Excerpted passage:
<<<<
Fistula – Angioplasty, Stenting, Thrombolysis, Thrombectomy

A fistula is a passage from your kidney used to perform kidney dialysis. When there is decreased blood flow in a graft or fistula your physician may perform an angioplasty with or without the placement of a stent.

When is an intervention required?

When a graft or fistula becomes clogged or narrowed, it can prevent a patient from undergoing dialysis. An interventional radiologist can use minimally invasive image-guided procedures to restore blood flow.

Commonly performed interventions are:

  • Angioplasty – placing a small balloon in the graft and stretching the narrowed area open
  • Stenting – placing a small, metal-mesh tube to keep the narrowed area open
  • Thrombolysis – injecting medicine to dissolve the blood clot
  • Thrombectomy – physically removing or mashing up the blood clot

Some blockages are too difficult to open with catheters, balloons, or stenting. Surgery may be needed to bypass the blockage completely. If that is the case, a temporary dialysis catheter may need to be placed in a neck vein to allow you to receive dialysis until a surgeon is able to fix or revise your fistula or graft.

What to Expect from the Procedure

Angioplasty / Stenting

Angioplasty and stenting are minimally invasive procedure(s) where your vascular and interventional radiologist will use image guidance to direct a catheter to the site of the blockage. Once the catheter is in place, contrast dye will be injected and x-rays will be taken of the blocked vessel to help identify the exact site of the blockage.
>>>>
(Collected data entries)
<<<<
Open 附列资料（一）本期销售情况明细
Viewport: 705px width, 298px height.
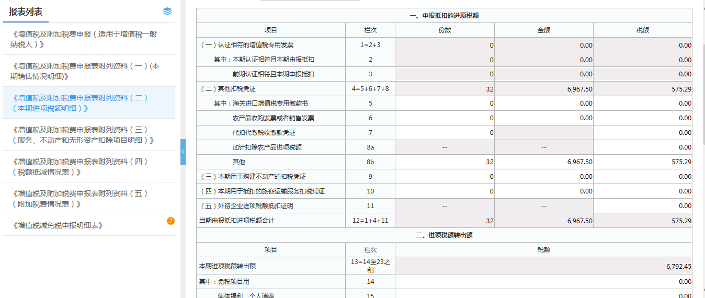(x=85, y=71)
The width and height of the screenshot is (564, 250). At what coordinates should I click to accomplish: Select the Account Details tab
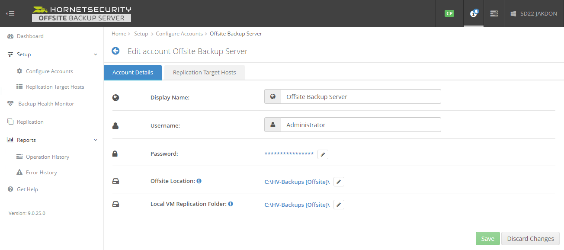click(132, 72)
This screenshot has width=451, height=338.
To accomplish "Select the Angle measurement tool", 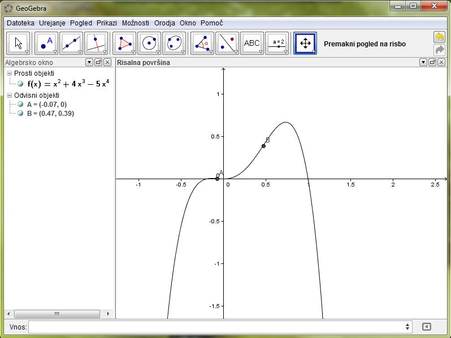I will [202, 43].
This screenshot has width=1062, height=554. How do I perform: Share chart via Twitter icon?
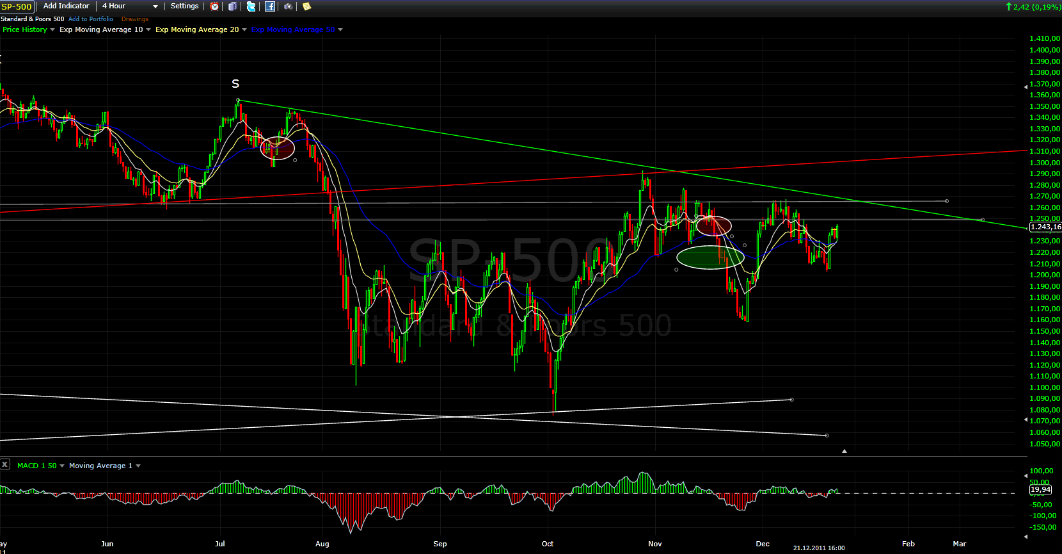tap(251, 6)
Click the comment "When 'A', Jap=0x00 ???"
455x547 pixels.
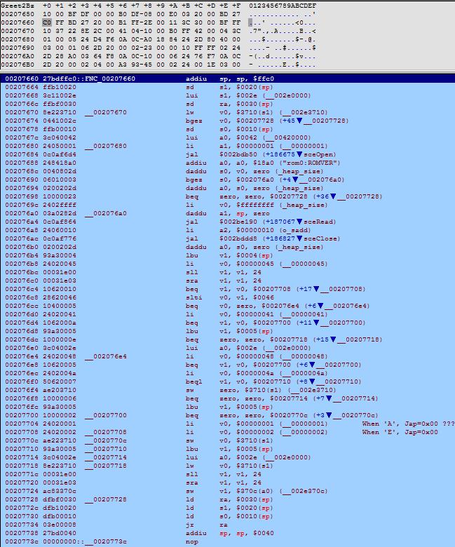click(407, 424)
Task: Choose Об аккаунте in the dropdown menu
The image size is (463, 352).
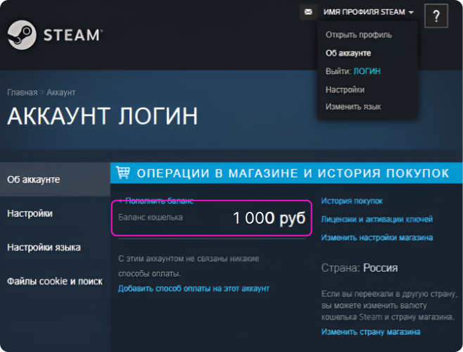Action: pos(348,53)
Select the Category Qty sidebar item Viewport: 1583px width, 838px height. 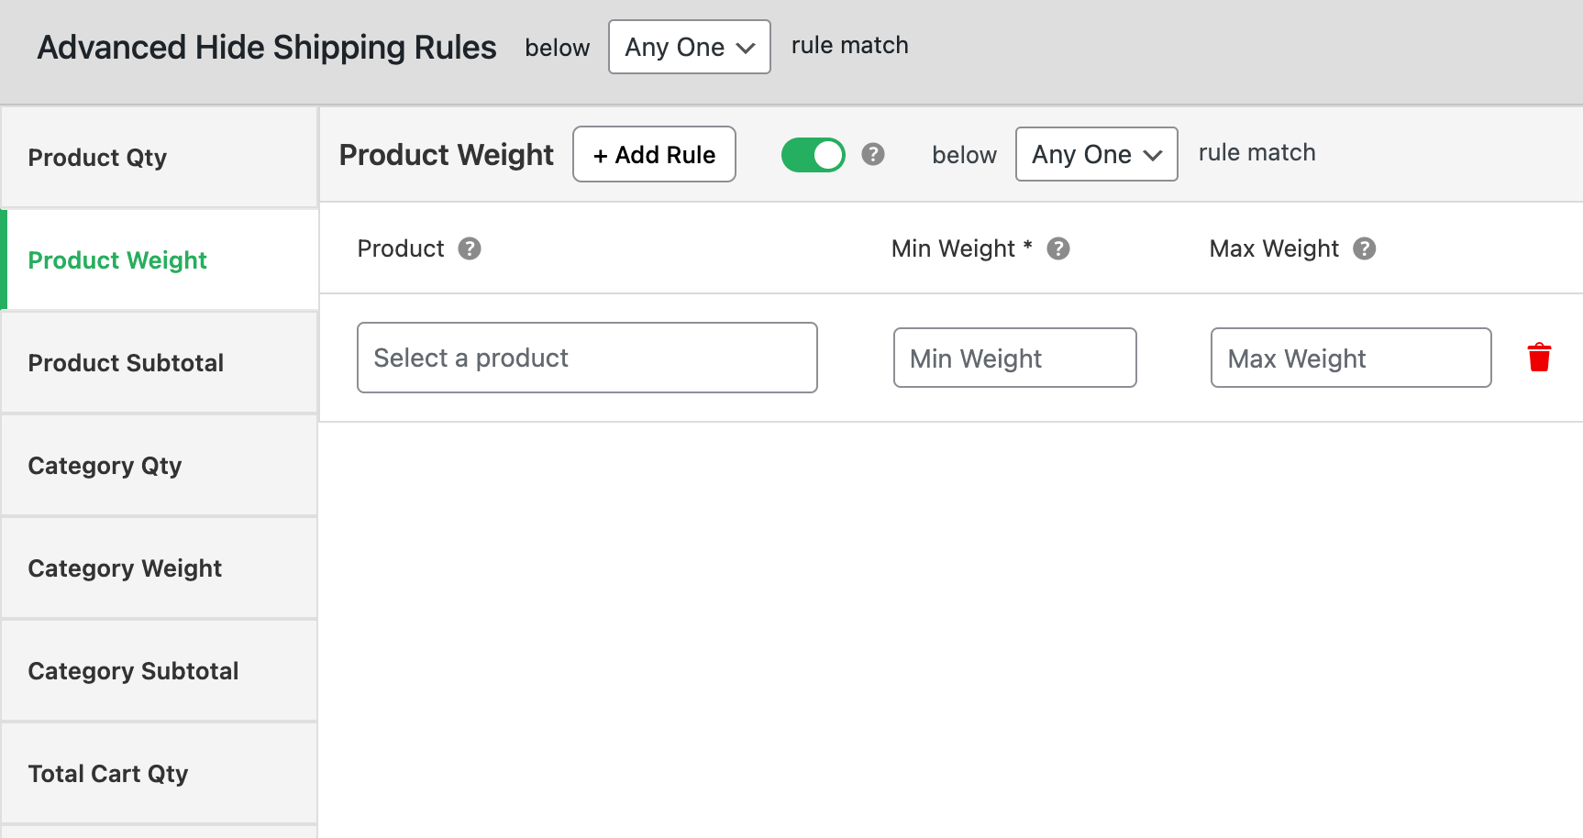coord(105,465)
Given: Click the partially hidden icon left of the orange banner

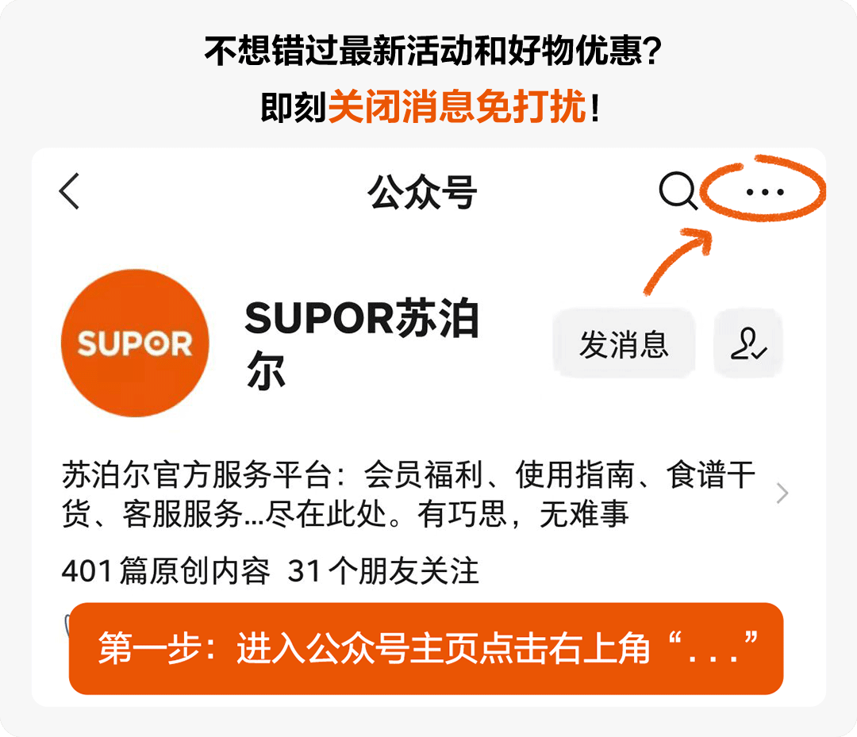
>>>>
Task instructions: Carry on the passage about fistula and graft procedures, starting after its last sentence.

Response for this exercise:
A small balloon will be directed to the area of the blockage and inflated for a short period of time. Depending on the extent of the blockage the same site may be repeatedly treated with the same balloon, a different balloon, or the balloon may be moved to other sites.

Additional x-rays will be taken to determine how much the blood flow has improved.

Frequently, angioplasty procedures also include the placement of a stent, a small flexible wire mesh. A stent will be placed and expanded with a balloon. When the balloon is deflated and removed, the stent will remain in place permanently to hold open the vessel and restore blood flow.

Thrombolysis / Thrombectomy

When blood does not flow smoothly, it can begin to coagulate, turning from a free flowing liquid to a blood clot or thrombus. When blood clots in a fistula or graft and prevents a patient from receiving dialysis, thrombolysis or thrombectomy can be performed.

Thrombolysis is a minimally invasive treatment where your vascular and interventional radiologist will use image guidance to direct a catheter to the site of the blockage. Once the catheter is in place, a clot-dissolving medication will be delivered through the catheter over several minutes.

Thrombectomy is a minimally invasive treatment where your vascular and interventional radiologist will use image guidance to direct a catheter to a site of the blockage. Once the catheter is in place, a mechanical device will be deployed at the site to break up the clot.

Recovery

These procedures are typically performed as an outpatient procedure and lasts about an hour. Afterwards you will rest in a recovery area for a while before you are sent home or to dialysis.

Most patients can resume normal activities the next day; however you should avoid lifting heavy objects and strenuous exercise for at least 24 hours. If you notice any signs of pain or bleeding where the catheter was inserted, you should lie down and apply pressure to the site and call your physician.